# Scythe Mugen Rev2 inkompatibel Asus P8P67?!



## McFly0815 (17. Januar 2011)

Ich habe mir gerade den ScytheMugen Rev2 in Verbindung mit dem Asus P8P67 gekauft. Jetzt wollte ich ihn montieren und mußte folgendes mit erschrecken feststellen.

Die Backplatte besteht aus massiven Metall beschichtet mit einer Moosgummischicht. Wenn man sich aber die Unterseite des Boards anschaut, sieht man auf einer Seite Kontakte von Lötverbindungen herausschauen. Diese sind genau dort angebracht wo die Backplatte verläuft. Die Kontakte haben ungefähr die Länge wie die Moosgummischicht stark ist. Wenn ich jetzt die CPU noch anziehen würde, könnte sich durch den entstehenden Druck der Abstand zu den Kontakten noch verringern. Ein Kurzschluss wäre die Folge.
Das wäre echt fatal!!!
In den entsprechenden Preisagenturen wird der Scythe Mugen schon als 1155 kompatibel ausgewiesen.
Kann das jemand bestätigen oder einen Tipp geben.
Vielleicht höre ich ja nur die Flöhe husten...


----------



## Kokopalme (17. Januar 2011)

Ich schätze, dass die "Pins" das Moosgummi nur leicht eindrücken. 

Leg die Backplate doch mal auf den Tisch ich stich mit einer etwas dickeren Nadel rein. Allein durch den Druck wirst du bestimmt keine Loch da rein bekommen.

- - -

Zu erledigen: Entscheide für jede der Aussagen (a), (b) und (c), ob sie mit dem Forenthread zum Scythe Mugen Rev2 übereinstimmt, und belege jedes Ja oder Nein mit einem wörtlichen Zitat daraus. (a) Die Backplatte besteht aus massivem Metall mit einer Moosgummischicht. (b) In Preisagenturen wird der Scythe Mugen als nicht 1155-kompatibel geführt. (c) Kokopalme vermutet, dass die Pins das Moosgummi nur leicht eindrücken. Die folgenden Daten sind eigenständiges Material und haben mit dem Forenthread nichts zu tun.

Daten:
- - -

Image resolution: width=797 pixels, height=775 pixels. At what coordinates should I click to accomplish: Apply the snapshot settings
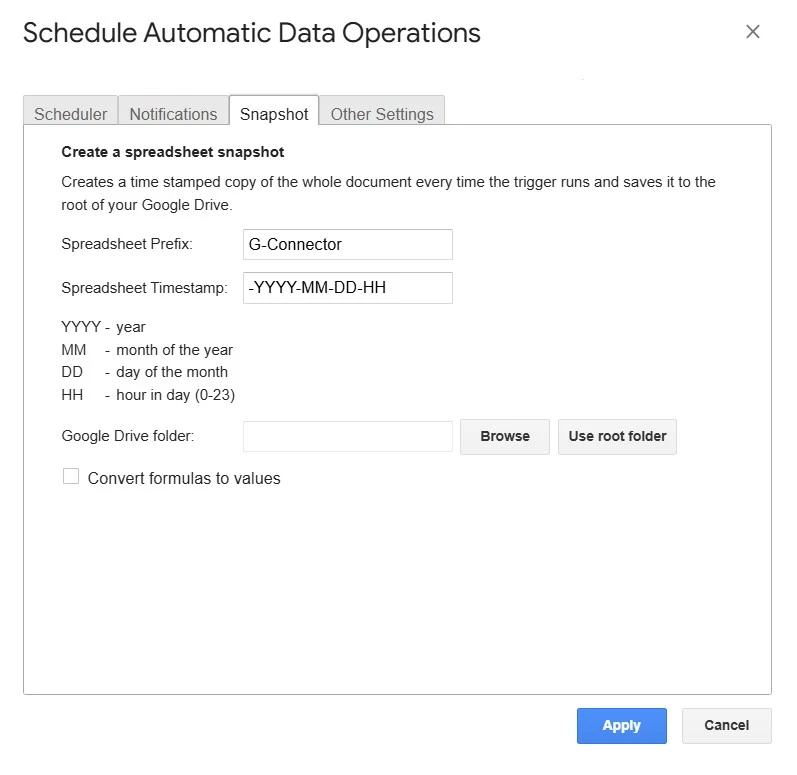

- - -

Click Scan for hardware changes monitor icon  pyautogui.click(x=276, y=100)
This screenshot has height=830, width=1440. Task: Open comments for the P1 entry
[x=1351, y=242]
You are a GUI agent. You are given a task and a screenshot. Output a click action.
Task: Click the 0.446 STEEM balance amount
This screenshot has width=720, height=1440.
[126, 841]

- - -

Vollständige Lösung:
(a) Ja: „Die Backplatte besteht aus massiven Metall beschichtet mit einer Moosgummischicht.“
(b) Nein: „In den entsprechenden Preisagenturen wird der Scythe Mugen schon als 1155 kompatibel ausgewiesen.“
(c) Ja: „Ich schätze, dass die "Pins" das Moosgummi nur leicht eindrücken.“